Pour L'HOMME QUI A VENDU SA PEAU (2022), diffusé sur Arte le 13 décembre 2023 de manière inédite (aucune sortie au cinéma n'a eu lieu), Amine Bouhafa retrouve la tunisienne Kaouther Ben Hania après "La Belle et la Meute" (2017, voir notre interview sur cette précédente collaboration) pour le portrait politique d'un jeune syrien fuyant son pays et qui accepte de se faire tatouer le dos par un artiste contemporain, transformant son corps en une prestigieuse œuvre d'art, pour sauver sa vie, mais au prix de sa liberté. Avant de se retrouver dans une forme orchestrale sur "Les Filles d'Olfa" (2023), le compositeur épouse une forme plus hybride, oscillant entre les cordes et les sonorités electroniques. Voici les propos du tandem tenus lors d'une rencontre au Festival Music & Cinéma de Marseille en avril 2023.

Ce film est un peu la rencontre entre deux mondes, le monde de l'art contemporain et le monde des réfugiés. En quoi ce récit peut déclencher une inspiration musicale ?
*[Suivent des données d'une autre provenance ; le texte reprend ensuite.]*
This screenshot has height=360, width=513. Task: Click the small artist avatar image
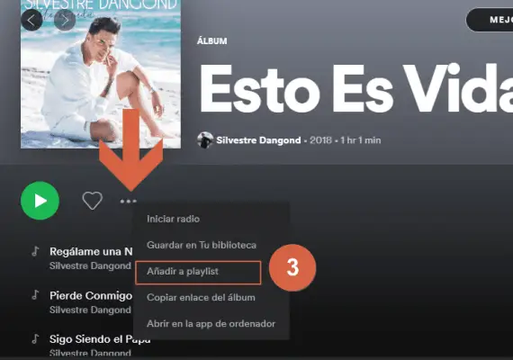click(x=205, y=140)
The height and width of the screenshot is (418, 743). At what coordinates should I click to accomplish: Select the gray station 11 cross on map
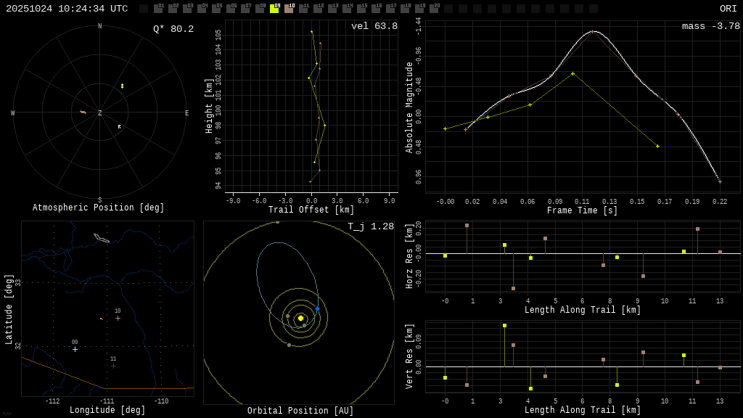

Kaouther Ben Hania : J'aime les contrastes, autant dans les couleurs, dans la fabrication que dans la narration. Donc, le monde des réfugiés et le monde de l'art contemporain, ce sont deux mondes tellement différents. Le monde des réfugiés, c'est un monde de survie, de drame, de tragédie. Le monde de l'art contemporain, c'est un monde de raffinement, du sommet de l'homme, de la culture, quelque chose de très élitiste et très attrayant pour les investisseurs. C'est toujours ce mariage historique entre l'élite artistique et le capitalisme. Mais avant c'était les temples, l'église, tout ça. J'ai fabriqué l'histoire autour de ce contraste.

Et le contraste en musique, comment on le traduit ?

Amine Bouhafa : Il ne fallait pas questionner les origines du protagoniste principal. Il ne fallait pas faire une musique qui sonnait locale, qui venait des Syriens. Le protagoniste vient de Syrie, mais il aurait pu venir de Tunisie, d'Amérique latine... C'est un message universel que porte ce film. Avec cette universalité, il fallait utiliser un langage musical aussi universel. Par exemple, l'opéra dans le film a été choisi ensemble dès le début. C'est comme ça que la couleur générale musicale du film a été définie. L'idée était de ne pas se contraindre à utiliser des musiques locales, mais une orchestration symphonique, classique, et parfois même électro.

Alors, il y a ce personnage qui est le fil rouge du film. L'idée de la musique est-elle de faire le fil rouge, l'unité, ou au contraire de jongler avec plusieurs registres ?

Amine Bouhafa : Bonne question. C'était plutôt de jongler avec tous les registres. La musique est un moteur de la narration. Il fallait insuffler du rythme dans le récit, et pousser le rythme incroyable du film, avec ses twists. Il fallait pousser le récit et aller dans l'émotion parce que ce personnage, sur qui tout glissait, avait besoin de plus d'émotion dans les situations qu'il traversait. Par exemple, cette scène incroyable où on le voit de dos, alors que les gens viennent le voir dans le musée, l'homme est prisonnier de son corps, ou la scène de la vente aux enchères où l'homme se transforme en objet à vendre. Il y avait à chaque fois une volonté de conduire le rythme de la narration, mais en même temps de suspendre le rythme pour créer plus d'émotions. Comme je disais, ce film est guidé par un personnage. Donc la musique était centrée sur lui. C'est sa musique, la musique de sa quête, de son emprisonnement, et de la recherche de son amour.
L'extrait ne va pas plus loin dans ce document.